ENTRIES SUPPLIED START

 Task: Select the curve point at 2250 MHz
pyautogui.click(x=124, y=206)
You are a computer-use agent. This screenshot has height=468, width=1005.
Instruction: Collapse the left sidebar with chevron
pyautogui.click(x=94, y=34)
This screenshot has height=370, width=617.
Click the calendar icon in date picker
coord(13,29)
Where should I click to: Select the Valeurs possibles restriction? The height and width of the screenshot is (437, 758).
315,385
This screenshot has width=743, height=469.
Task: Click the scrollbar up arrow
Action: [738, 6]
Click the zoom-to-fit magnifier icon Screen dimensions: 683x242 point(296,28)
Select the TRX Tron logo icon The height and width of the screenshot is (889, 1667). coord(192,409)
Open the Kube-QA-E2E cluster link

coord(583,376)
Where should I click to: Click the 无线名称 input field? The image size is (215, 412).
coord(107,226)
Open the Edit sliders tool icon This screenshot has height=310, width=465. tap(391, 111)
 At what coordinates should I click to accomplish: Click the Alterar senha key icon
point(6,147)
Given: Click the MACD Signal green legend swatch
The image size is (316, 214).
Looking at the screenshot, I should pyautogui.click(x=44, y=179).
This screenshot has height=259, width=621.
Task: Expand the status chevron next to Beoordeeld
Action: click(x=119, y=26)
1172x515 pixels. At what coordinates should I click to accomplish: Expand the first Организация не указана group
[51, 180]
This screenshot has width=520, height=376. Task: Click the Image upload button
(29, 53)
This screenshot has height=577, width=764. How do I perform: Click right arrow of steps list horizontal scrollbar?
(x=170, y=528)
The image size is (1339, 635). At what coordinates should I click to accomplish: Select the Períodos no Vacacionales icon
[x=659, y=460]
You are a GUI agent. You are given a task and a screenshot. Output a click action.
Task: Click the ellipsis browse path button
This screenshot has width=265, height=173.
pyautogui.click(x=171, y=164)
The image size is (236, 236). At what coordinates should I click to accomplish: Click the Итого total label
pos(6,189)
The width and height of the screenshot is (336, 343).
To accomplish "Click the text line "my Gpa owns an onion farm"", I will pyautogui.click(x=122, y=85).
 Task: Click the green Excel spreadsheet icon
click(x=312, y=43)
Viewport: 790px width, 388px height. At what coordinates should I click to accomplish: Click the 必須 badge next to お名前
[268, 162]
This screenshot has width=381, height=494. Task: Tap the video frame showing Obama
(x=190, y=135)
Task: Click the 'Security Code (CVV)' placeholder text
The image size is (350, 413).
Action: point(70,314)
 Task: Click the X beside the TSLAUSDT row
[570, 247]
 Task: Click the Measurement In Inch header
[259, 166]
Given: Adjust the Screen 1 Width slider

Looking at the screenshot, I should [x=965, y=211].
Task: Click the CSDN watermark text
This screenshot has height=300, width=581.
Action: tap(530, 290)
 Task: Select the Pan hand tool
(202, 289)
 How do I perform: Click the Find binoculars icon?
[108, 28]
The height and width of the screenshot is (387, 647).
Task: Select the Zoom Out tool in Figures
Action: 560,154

ENTRIES SUPPLIED END

● THE PROBLEM:
Return each line of the records above exactly as it reads.

● SOLUTION TO THE PROBLEM:
 Task: Select the curve point at 2250 MHz
pyautogui.click(x=124, y=206)
You are a computer-use agent. This screenshot has height=468, width=1005.
Instruction: Collapse the left sidebar with chevron
pyautogui.click(x=94, y=34)
This screenshot has height=370, width=617.
Click the calendar icon in date picker
coord(13,29)
Where should I click to: Select the Valeurs possibles restriction? The height and width of the screenshot is (437, 758).
315,385
This screenshot has width=743, height=469.
Task: Click the scrollbar up arrow
Action: [738, 6]
Click the zoom-to-fit magnifier icon Screen dimensions: 683x242 point(296,28)
Select the TRX Tron logo icon The height and width of the screenshot is (889, 1667). coord(192,409)
Open the Kube-QA-E2E cluster link

coord(583,376)
Where should I click to: Click the 无线名称 input field? The image size is (215, 412).
coord(107,226)
Open the Edit sliders tool icon This screenshot has height=310, width=465. tap(391, 111)
 At what coordinates should I click to accomplish: Click the Alterar senha key icon
point(6,147)
Given: Click the MACD Signal green legend swatch
The image size is (316, 214).
Looking at the screenshot, I should pyautogui.click(x=44, y=179).
This screenshot has height=259, width=621.
Task: Expand the status chevron next to Beoordeeld
Action: click(x=119, y=26)
1172x515 pixels. At what coordinates should I click to accomplish: Expand the first Организация не указана group
[51, 180]
This screenshot has width=520, height=376. Task: Click the Image upload button
(29, 53)
This screenshot has height=577, width=764. How do I perform: Click right arrow of steps list horizontal scrollbar?
(x=170, y=528)
The image size is (1339, 635). At what coordinates should I click to accomplish: Select the Períodos no Vacacionales icon
[x=659, y=460]
You are a GUI agent. You are given a task and a screenshot. Output a click action.
Task: Click the ellipsis browse path button
This screenshot has width=265, height=173.
pyautogui.click(x=171, y=164)
The image size is (236, 236). At what coordinates should I click to accomplish: Click the Итого total label
pos(6,189)
The width and height of the screenshot is (336, 343).
To accomplish "Click the text line "my Gpa owns an onion farm"", I will pyautogui.click(x=122, y=85).
 Task: Click the green Excel spreadsheet icon
click(x=312, y=43)
Viewport: 790px width, 388px height. At what coordinates should I click to accomplish: Click the 必須 badge next to お名前
[268, 162]
This screenshot has width=381, height=494. Task: Tap the video frame showing Obama
(x=190, y=135)
Task: Click the 'Security Code (CVV)' placeholder text
The image size is (350, 413).
Action: point(70,314)
 Task: Click the X beside the TSLAUSDT row
[570, 247]
 Task: Click the Measurement In Inch header
[259, 166]
Given: Adjust the Screen 1 Width slider

Looking at the screenshot, I should [x=965, y=211].
Task: Click the CSDN watermark text
This screenshot has height=300, width=581.
Action: tap(530, 290)
 Task: Select the Pan hand tool
(202, 289)
 How do I perform: Click the Find binoculars icon?
[108, 28]
The height and width of the screenshot is (387, 647).
Task: Select the Zoom Out tool in Figures
Action: 560,154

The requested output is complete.